- [EXERCISE AIM]:
Copy the material below word for word, line by line, with nothing changed.

## Begin

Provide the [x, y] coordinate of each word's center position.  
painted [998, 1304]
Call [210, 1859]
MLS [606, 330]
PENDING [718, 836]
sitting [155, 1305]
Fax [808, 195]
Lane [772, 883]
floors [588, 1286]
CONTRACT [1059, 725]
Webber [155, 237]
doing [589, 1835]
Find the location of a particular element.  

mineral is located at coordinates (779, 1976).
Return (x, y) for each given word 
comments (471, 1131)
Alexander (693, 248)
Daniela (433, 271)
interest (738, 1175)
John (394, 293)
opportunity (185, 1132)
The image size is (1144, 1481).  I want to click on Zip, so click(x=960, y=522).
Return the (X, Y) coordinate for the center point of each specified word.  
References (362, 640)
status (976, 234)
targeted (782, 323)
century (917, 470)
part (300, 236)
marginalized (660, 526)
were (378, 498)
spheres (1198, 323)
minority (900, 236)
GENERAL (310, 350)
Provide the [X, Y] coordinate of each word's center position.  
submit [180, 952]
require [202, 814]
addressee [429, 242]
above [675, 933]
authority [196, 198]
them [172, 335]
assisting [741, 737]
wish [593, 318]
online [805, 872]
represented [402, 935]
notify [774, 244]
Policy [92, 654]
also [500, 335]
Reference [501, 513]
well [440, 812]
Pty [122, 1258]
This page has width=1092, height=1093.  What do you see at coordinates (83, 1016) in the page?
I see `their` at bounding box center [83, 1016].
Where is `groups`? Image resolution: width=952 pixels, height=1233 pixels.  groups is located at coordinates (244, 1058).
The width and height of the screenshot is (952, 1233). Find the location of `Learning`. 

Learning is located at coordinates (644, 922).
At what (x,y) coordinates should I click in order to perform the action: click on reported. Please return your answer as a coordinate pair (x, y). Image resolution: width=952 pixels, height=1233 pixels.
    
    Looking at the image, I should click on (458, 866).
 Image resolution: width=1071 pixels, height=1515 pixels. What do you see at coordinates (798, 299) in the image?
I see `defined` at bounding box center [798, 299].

## End

- [RESPONSE]:
Provide the [x, y] coordinate of each word's center position.  
painted [998, 1304]
Call [210, 1859]
MLS [606, 330]
PENDING [718, 836]
sitting [155, 1305]
Fax [808, 195]
Lane [772, 883]
floors [588, 1286]
CONTRACT [1059, 725]
Webber [155, 237]
doing [589, 1835]
Find the location of a particular element.  

mineral is located at coordinates (779, 1976).
Return (x, y) for each given word 
comments (471, 1131)
Alexander (693, 248)
Daniela (433, 271)
interest (738, 1175)
John (394, 293)
opportunity (185, 1132)
The image size is (1144, 1481).  I want to click on Zip, so click(x=960, y=522).
Return the (X, Y) coordinate for the center point of each specified word.  
References (362, 640)
status (976, 234)
targeted (782, 323)
century (917, 470)
part (300, 236)
marginalized (660, 526)
were (378, 498)
spheres (1198, 323)
minority (900, 236)
GENERAL (310, 350)
Provide the [X, Y] coordinate of each word's center position.  
submit [180, 952]
require [202, 814]
addressee [429, 242]
above [675, 933]
authority [196, 198]
them [172, 335]
assisting [741, 737]
wish [593, 318]
online [805, 872]
represented [402, 935]
notify [774, 244]
Policy [92, 654]
also [500, 335]
Reference [501, 513]
well [440, 812]
Pty [122, 1258]
This page has width=1092, height=1093.  What do you see at coordinates (83, 1016) in the page?
I see `their` at bounding box center [83, 1016].
Where is `groups`? Image resolution: width=952 pixels, height=1233 pixels.  groups is located at coordinates (244, 1058).
The width and height of the screenshot is (952, 1233). Find the location of `Learning`. 

Learning is located at coordinates (644, 922).
At what (x,y) coordinates should I click in order to perform the action: click on reported. Please return your answer as a coordinate pair (x, y). Image resolution: width=952 pixels, height=1233 pixels.
    
    Looking at the image, I should click on (458, 866).
 Image resolution: width=1071 pixels, height=1515 pixels. What do you see at coordinates (798, 299) in the image?
I see `defined` at bounding box center [798, 299].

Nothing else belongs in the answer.